Like alexGS I was puzzled about you doing all the tricky stuff, and not the easy stuff. However doing all you have done on the side of the road must be a challenge. Don't you even have any off street parking that you could an "eziup" on to keep under cover. That makes doing work on cars very challenging.

I won't tell you how many sheds I have got, or maybe I will. I have 11 cars, some going some donor cars. They are all in a shed. I will never complain again about it being cold to work on my cars!! I will think of you working on the road. That is dedication. Well done on your good project.
 
Unfortunately, I really cannot think of anywhere off the road, near my house that I can work on the car, and be near enough to nip into the house for tools, food or internet (to ask you lot a question ;) ).

We live on a road, where half the home-owners have off street parking, but we aren't one of them :(

I can usually park in front of my house though, thankfully.
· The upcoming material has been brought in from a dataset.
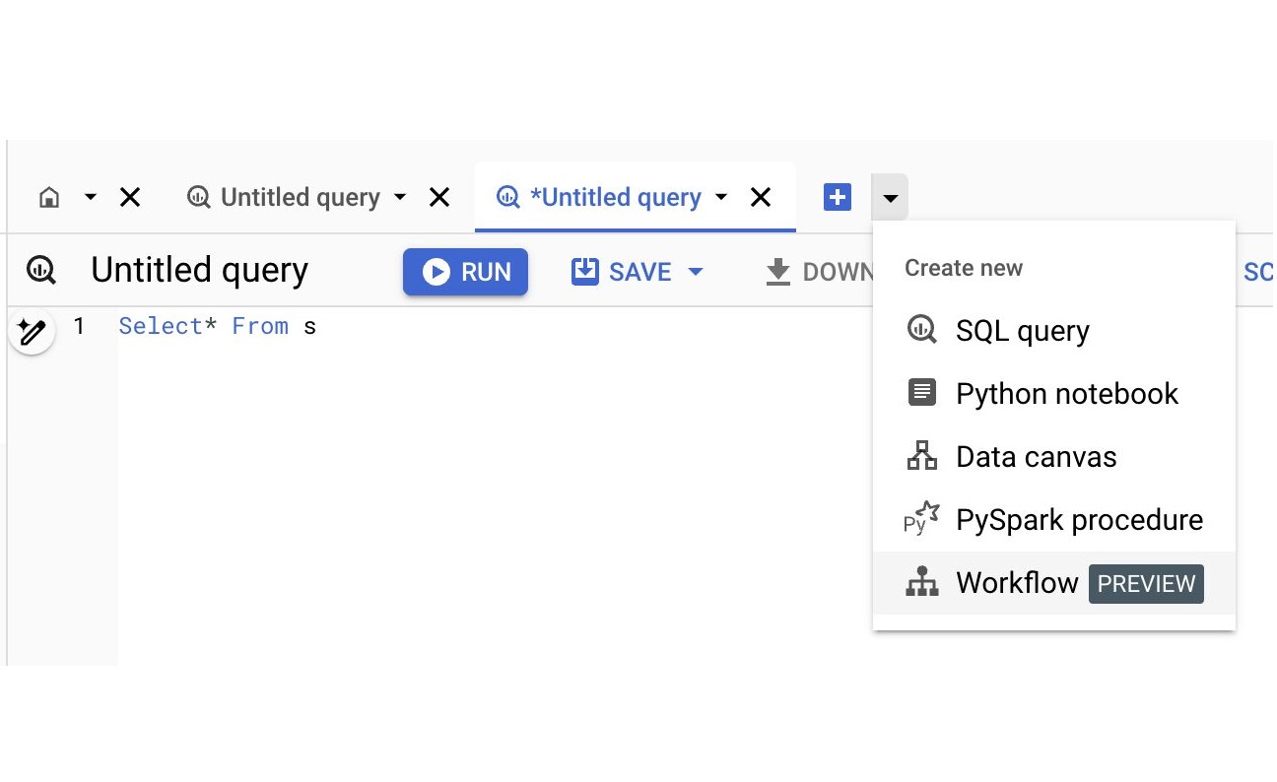
Task: Click the Download icon on the toolbar
Action: point(778,271)
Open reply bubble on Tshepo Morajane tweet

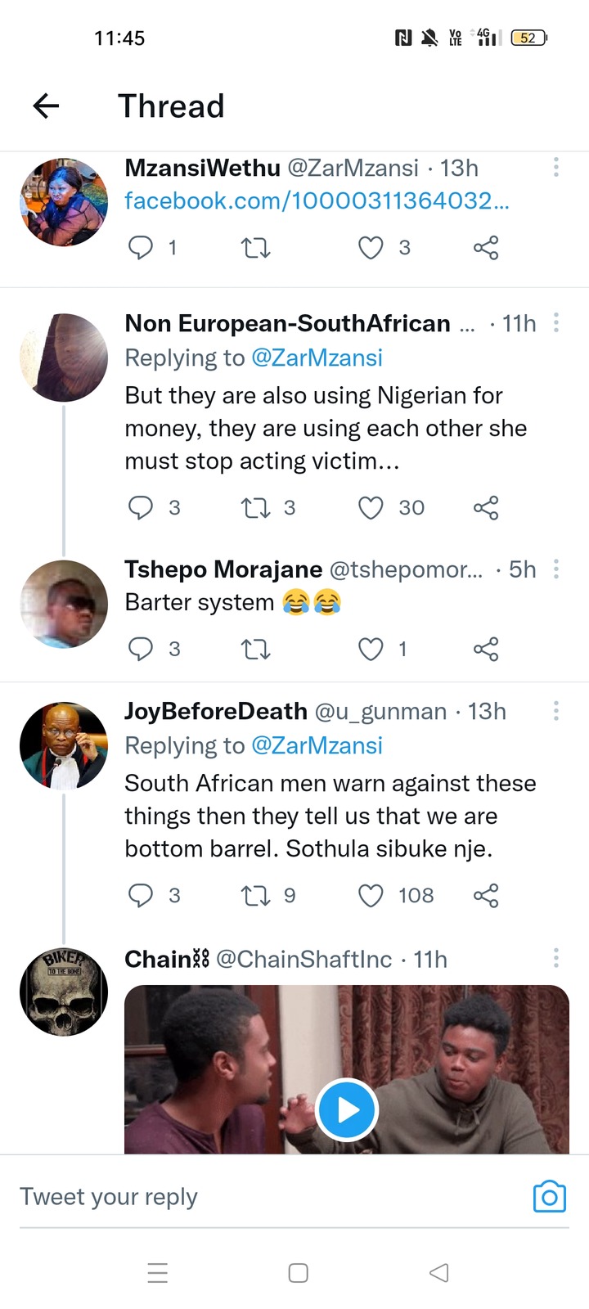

Will look at the turrets tomorrow :D
Probably in the rain, like it has been doing here all day! :(

I've been lucky though - the longest ammount of time that I have been taking to do things, was inside the car (the cluster mainly). All the time I have been doing stuff under the bonnet has been fairly quick (the rev counter wiring was the longest) but also most of it was done when it wasn't raining!

All the stuff they did today would need to be done indoors (most stuff is done under the bonnet changing filters and oil and other car fluids), but especially the brakes! I wouldn't like to work on the wheels in the middle of the road! It also helped that they had a car lift to use ;)
 
However doing all you have done on the side of the road must be a challenge. Don't you even have any off street parking that you could an "eziup" on to keep under cover. That makes doing work on cars very challenging.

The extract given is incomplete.